Each record must appear in the answer exactly as it does in the data.

============

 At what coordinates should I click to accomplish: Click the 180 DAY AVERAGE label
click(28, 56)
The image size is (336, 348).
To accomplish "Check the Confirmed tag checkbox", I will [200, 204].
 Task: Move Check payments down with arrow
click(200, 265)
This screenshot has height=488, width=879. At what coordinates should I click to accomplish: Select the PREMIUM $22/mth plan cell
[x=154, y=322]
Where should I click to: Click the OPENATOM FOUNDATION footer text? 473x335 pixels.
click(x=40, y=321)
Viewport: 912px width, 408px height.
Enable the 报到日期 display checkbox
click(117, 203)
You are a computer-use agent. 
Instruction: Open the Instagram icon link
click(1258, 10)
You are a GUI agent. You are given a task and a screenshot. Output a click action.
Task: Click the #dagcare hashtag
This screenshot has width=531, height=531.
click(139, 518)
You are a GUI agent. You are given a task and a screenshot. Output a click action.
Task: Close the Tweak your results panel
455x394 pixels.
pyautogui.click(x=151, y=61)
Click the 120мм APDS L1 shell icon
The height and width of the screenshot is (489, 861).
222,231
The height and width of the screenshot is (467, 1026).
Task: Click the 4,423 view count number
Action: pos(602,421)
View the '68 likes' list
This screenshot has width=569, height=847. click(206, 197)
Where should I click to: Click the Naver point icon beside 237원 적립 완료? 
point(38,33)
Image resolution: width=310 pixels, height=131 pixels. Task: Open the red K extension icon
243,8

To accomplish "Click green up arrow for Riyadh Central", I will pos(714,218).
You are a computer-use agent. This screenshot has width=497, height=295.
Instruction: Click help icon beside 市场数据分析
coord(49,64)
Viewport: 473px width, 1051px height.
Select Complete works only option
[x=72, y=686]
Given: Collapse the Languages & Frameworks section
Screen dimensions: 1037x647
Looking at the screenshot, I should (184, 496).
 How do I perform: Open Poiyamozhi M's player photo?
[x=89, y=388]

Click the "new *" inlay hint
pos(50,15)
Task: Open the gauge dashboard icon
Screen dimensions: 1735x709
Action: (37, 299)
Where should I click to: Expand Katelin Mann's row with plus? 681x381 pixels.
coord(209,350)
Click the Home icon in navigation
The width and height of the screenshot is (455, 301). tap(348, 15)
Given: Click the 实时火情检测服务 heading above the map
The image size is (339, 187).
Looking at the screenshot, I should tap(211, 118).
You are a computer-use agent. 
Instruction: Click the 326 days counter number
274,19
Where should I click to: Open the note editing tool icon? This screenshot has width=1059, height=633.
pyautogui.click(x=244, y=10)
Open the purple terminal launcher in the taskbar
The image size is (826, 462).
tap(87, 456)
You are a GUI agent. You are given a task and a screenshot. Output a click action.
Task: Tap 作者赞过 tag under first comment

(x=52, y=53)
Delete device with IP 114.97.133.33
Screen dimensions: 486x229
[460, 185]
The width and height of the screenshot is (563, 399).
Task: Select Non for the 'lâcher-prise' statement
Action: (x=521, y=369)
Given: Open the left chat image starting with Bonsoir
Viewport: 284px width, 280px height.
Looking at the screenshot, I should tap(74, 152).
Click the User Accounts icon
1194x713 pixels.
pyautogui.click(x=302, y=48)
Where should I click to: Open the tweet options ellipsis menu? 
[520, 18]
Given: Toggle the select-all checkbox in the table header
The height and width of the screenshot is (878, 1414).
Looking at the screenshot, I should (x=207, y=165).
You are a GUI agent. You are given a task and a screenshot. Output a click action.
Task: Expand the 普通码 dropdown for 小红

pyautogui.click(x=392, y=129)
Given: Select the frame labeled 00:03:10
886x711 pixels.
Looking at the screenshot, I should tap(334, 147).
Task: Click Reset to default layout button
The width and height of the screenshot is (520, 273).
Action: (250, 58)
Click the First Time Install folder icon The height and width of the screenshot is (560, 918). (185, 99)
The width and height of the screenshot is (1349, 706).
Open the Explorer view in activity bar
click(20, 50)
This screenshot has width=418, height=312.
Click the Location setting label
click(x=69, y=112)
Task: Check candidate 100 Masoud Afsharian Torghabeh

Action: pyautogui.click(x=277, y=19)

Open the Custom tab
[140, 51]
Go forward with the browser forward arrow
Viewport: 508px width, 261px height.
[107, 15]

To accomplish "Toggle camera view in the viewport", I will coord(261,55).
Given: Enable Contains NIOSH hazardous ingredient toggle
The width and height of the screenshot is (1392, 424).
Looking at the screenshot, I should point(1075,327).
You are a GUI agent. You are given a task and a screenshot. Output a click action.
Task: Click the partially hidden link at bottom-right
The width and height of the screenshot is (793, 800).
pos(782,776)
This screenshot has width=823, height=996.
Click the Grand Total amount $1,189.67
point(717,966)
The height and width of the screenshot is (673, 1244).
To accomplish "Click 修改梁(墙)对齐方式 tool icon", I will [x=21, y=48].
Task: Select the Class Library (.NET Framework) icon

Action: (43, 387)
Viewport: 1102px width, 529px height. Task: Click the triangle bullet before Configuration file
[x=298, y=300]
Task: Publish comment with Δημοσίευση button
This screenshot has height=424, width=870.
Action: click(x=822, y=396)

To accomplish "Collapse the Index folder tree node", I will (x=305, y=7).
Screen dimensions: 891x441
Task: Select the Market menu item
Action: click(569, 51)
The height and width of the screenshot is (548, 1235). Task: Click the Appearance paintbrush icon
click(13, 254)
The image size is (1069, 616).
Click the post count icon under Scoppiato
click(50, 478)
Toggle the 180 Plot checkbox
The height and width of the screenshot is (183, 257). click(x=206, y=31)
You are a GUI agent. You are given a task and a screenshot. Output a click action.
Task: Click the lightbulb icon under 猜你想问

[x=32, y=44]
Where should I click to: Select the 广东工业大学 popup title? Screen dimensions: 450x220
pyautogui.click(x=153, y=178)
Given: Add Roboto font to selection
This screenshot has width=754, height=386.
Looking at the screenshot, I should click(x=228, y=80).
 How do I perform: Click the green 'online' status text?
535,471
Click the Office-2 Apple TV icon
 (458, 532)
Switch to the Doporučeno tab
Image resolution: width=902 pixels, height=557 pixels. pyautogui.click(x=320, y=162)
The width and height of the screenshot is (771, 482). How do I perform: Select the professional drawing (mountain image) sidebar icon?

============

PROBLEM SOLUTION:
 At what coordinates should I click to accomplish: Click the 180 DAY AVERAGE label
click(28, 56)
The image size is (336, 348).
To accomplish "Check the Confirmed tag checkbox", I will [200, 204].
 Task: Move Check payments down with arrow
click(200, 265)
This screenshot has height=488, width=879. At what coordinates should I click to accomplish: Select the PREMIUM $22/mth plan cell
[x=154, y=322]
Where should I click to: Click the OPENATOM FOUNDATION footer text? 473x335 pixels.
click(x=40, y=321)
Viewport: 912px width, 408px height.
Enable the 报到日期 display checkbox
click(117, 203)
You are a computer-use agent. 
Instruction: Open the Instagram icon link
click(1258, 10)
You are a GUI agent. You are given a task and a screenshot. Output a click action.
Task: Click the #dagcare hashtag
This screenshot has width=531, height=531.
click(139, 518)
You are a GUI agent. You are given a task and a screenshot. Output a click action.
Task: Close the Tweak your results panel
455x394 pixels.
pyautogui.click(x=151, y=61)
Click the 120мм APDS L1 shell icon
The height and width of the screenshot is (489, 861).
222,231
The height and width of the screenshot is (467, 1026).
Task: Click the 4,423 view count number
Action: pos(602,421)
View the '68 likes' list
This screenshot has width=569, height=847. click(206, 197)
Where should I click to: Click the Naver point icon beside 237원 적립 완료? 
point(38,33)
Image resolution: width=310 pixels, height=131 pixels. Task: Open the red K extension icon
243,8

To accomplish "Click green up arrow for Riyadh Central", I will pos(714,218).
You are a computer-use agent. This screenshot has width=497, height=295.
Instruction: Click help icon beside 市场数据分析
coord(49,64)
Viewport: 473px width, 1051px height.
Select Complete works only option
[x=72, y=686]
Given: Collapse the Languages & Frameworks section
Screen dimensions: 1037x647
Looking at the screenshot, I should (184, 496).
 How do I perform: Open Poiyamozhi M's player photo?
[x=89, y=388]

Click the "new *" inlay hint
pos(50,15)
Task: Open the gauge dashboard icon
Screen dimensions: 1735x709
Action: (37, 299)
Where should I click to: Expand Katelin Mann's row with plus? 681x381 pixels.
coord(209,350)
Click the Home icon in navigation
The width and height of the screenshot is (455, 301). tap(348, 15)
Given: Click the 实时火情检测服务 heading above the map
The image size is (339, 187).
Looking at the screenshot, I should tap(211, 118).
You are a computer-use agent. 
Instruction: Click the 326 days counter number
274,19
Where should I click to: Open the note editing tool icon? This screenshot has width=1059, height=633.
pyautogui.click(x=244, y=10)
Open the purple terminal launcher in the taskbar
The image size is (826, 462).
tap(87, 456)
You are a GUI agent. You are given a task and a screenshot. Output a click action.
Task: Tap 作者赞过 tag under first comment

(x=52, y=53)
Delete device with IP 114.97.133.33
Screen dimensions: 486x229
[460, 185]
The width and height of the screenshot is (563, 399).
Task: Select Non for the 'lâcher-prise' statement
Action: (x=521, y=369)
Given: Open the left chat image starting with Bonsoir
Viewport: 284px width, 280px height.
Looking at the screenshot, I should tap(74, 152).
Click the User Accounts icon
1194x713 pixels.
pyautogui.click(x=302, y=48)
Where should I click to: Open the tweet options ellipsis menu? 
[520, 18]
Given: Toggle the select-all checkbox in the table header
The height and width of the screenshot is (878, 1414).
Looking at the screenshot, I should (x=207, y=165).
You are a GUI agent. You are given a task and a screenshot. Output a click action.
Task: Expand the 普通码 dropdown for 小红

pyautogui.click(x=392, y=129)
Given: Select the frame labeled 00:03:10
886x711 pixels.
Looking at the screenshot, I should tap(334, 147).
Task: Click Reset to default layout button
The width and height of the screenshot is (520, 273).
Action: (250, 58)
Click the First Time Install folder icon The height and width of the screenshot is (560, 918). (185, 99)
The width and height of the screenshot is (1349, 706).
Open the Explorer view in activity bar
click(20, 50)
This screenshot has width=418, height=312.
Click the Location setting label
click(x=69, y=112)
Task: Check candidate 100 Masoud Afsharian Torghabeh

Action: pyautogui.click(x=277, y=19)

Open the Custom tab
[140, 51]
Go forward with the browser forward arrow
Viewport: 508px width, 261px height.
[107, 15]

To accomplish "Toggle camera view in the viewport", I will coord(261,55).
Given: Enable Contains NIOSH hazardous ingredient toggle
The width and height of the screenshot is (1392, 424).
Looking at the screenshot, I should point(1075,327).
You are a GUI agent. You are given a task and a screenshot. Output a click action.
Task: Click the partially hidden link at bottom-right
The width and height of the screenshot is (793, 800).
pos(782,776)
This screenshot has width=823, height=996.
Click the Grand Total amount $1,189.67
point(717,966)
The height and width of the screenshot is (673, 1244).
To accomplish "Click 修改梁(墙)对齐方式 tool icon", I will [x=21, y=48].
Task: Select the Class Library (.NET Framework) icon

Action: (43, 387)
Viewport: 1102px width, 529px height. Task: Click the triangle bullet before Configuration file
[x=298, y=300]
Task: Publish comment with Δημοσίευση button
This screenshot has height=424, width=870.
Action: click(x=822, y=396)

To accomplish "Collapse the Index folder tree node", I will (x=305, y=7).
Screen dimensions: 891x441
Task: Select the Market menu item
Action: click(569, 51)
The height and width of the screenshot is (548, 1235). Task: Click the Appearance paintbrush icon
click(13, 254)
The image size is (1069, 616).
Click the post count icon under Scoppiato
click(50, 478)
Toggle the 180 Plot checkbox
The height and width of the screenshot is (183, 257). click(x=206, y=31)
You are a GUI agent. You are given a task and a screenshot. Output a click action.
Task: Click the lightbulb icon under 猜你想问

[x=32, y=44]
Where should I click to: Select the 广东工业大学 popup title? Screen dimensions: 450x220
pyautogui.click(x=153, y=178)
Given: Add Roboto font to selection
This screenshot has width=754, height=386.
Looking at the screenshot, I should click(x=228, y=80).
 How do I perform: Click the green 'online' status text?
535,471
Click the Office-2 Apple TV icon
 (458, 532)
Switch to the Doporučeno tab
Image resolution: width=902 pixels, height=557 pixels. pyautogui.click(x=320, y=162)
The width and height of the screenshot is (771, 482). How do I perform: Select the professional drawing (mountain image) sidebar icon?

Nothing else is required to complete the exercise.